◆ Exercise brief:
From the line that contains "Where should I" down to the last line of the entries, repeat every line exactly. Do not carry over the pictures.

◆ Available data:
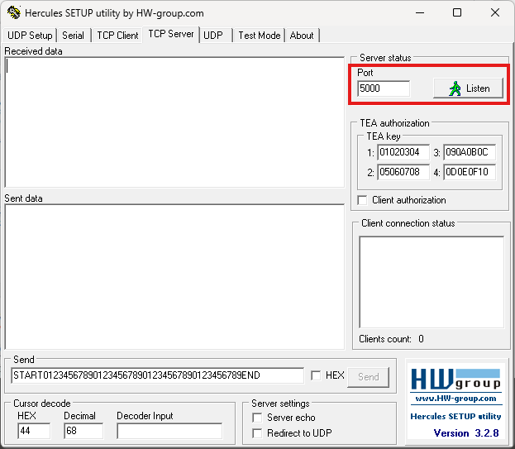The width and height of the screenshot is (515, 449).
Task: Click the HW group logo
Action: pos(455,380)
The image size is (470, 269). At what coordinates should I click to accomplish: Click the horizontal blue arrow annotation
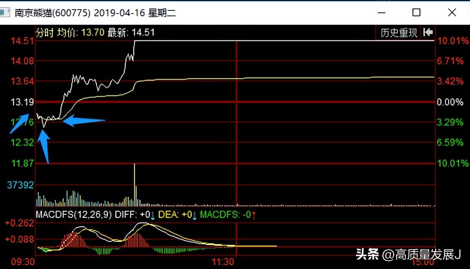(84, 121)
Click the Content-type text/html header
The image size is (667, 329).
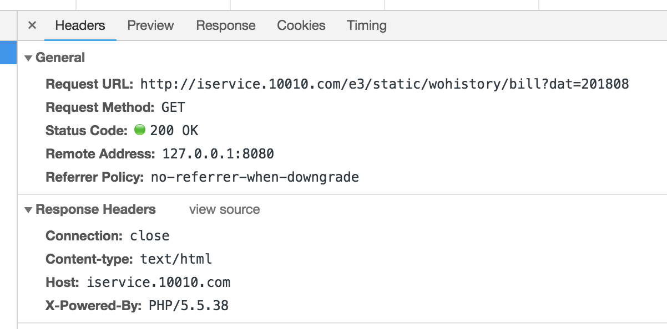(x=129, y=259)
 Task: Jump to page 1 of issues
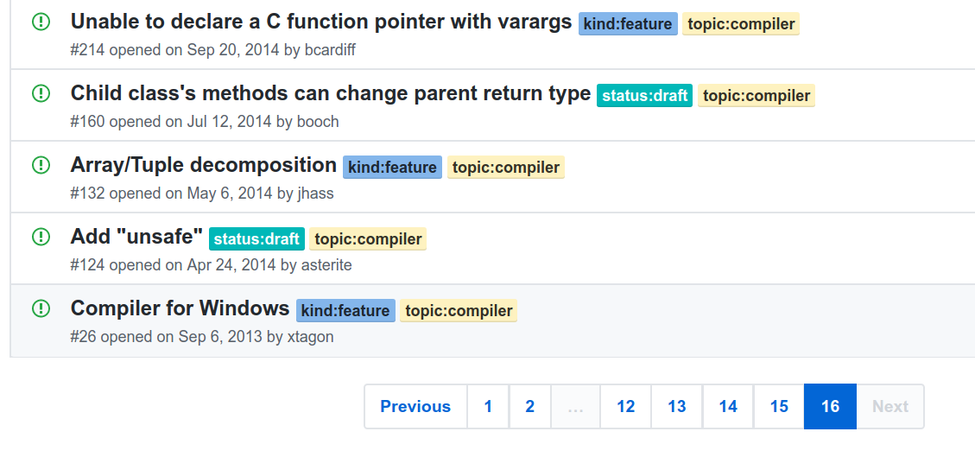pyautogui.click(x=488, y=406)
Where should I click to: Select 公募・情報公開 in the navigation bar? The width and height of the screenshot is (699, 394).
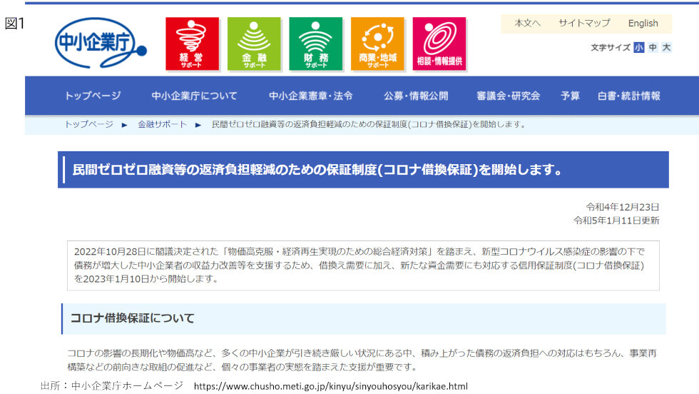pos(416,96)
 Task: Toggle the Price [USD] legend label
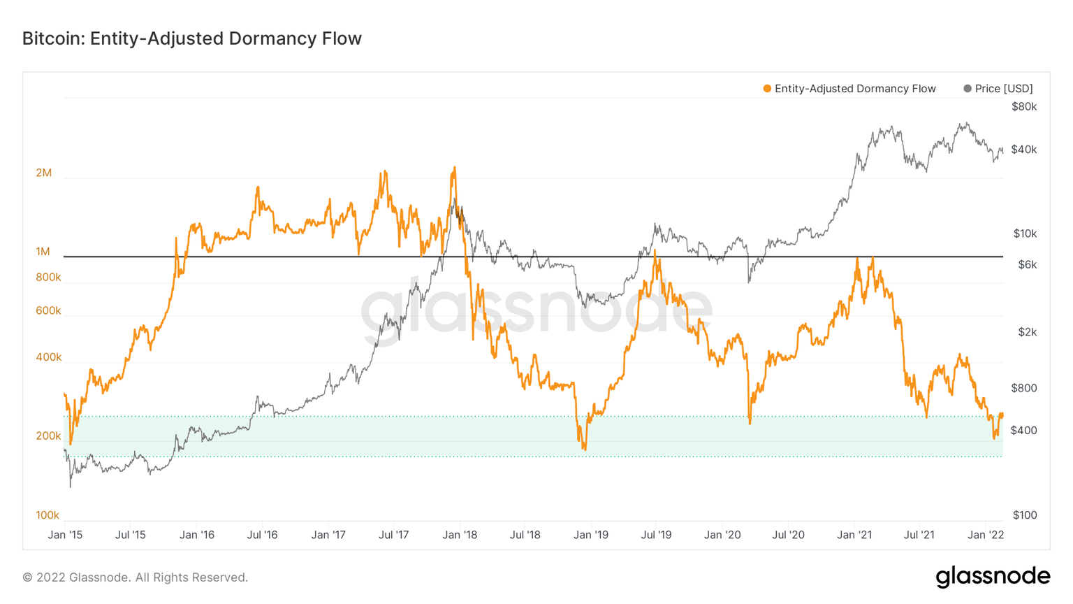1004,89
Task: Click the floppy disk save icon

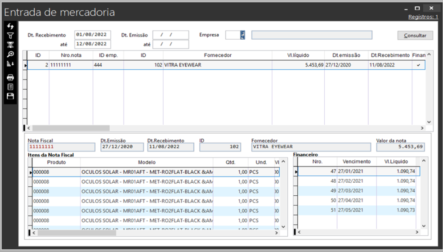Action: pyautogui.click(x=10, y=96)
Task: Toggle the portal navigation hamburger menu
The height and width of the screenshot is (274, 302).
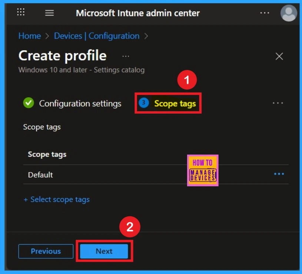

◆ Solution to this exercise:
Where should I click to: Select 公募・情報公開 in the navigation bar? The width and height of the screenshot is (699, 394).
pos(416,96)
 Task: Toggle the Price [USD] legend label
1004,89
Task: Click the floppy disk save icon

Action: pyautogui.click(x=10, y=96)
Task: Toggle the portal navigation hamburger menu
The height and width of the screenshot is (274, 302).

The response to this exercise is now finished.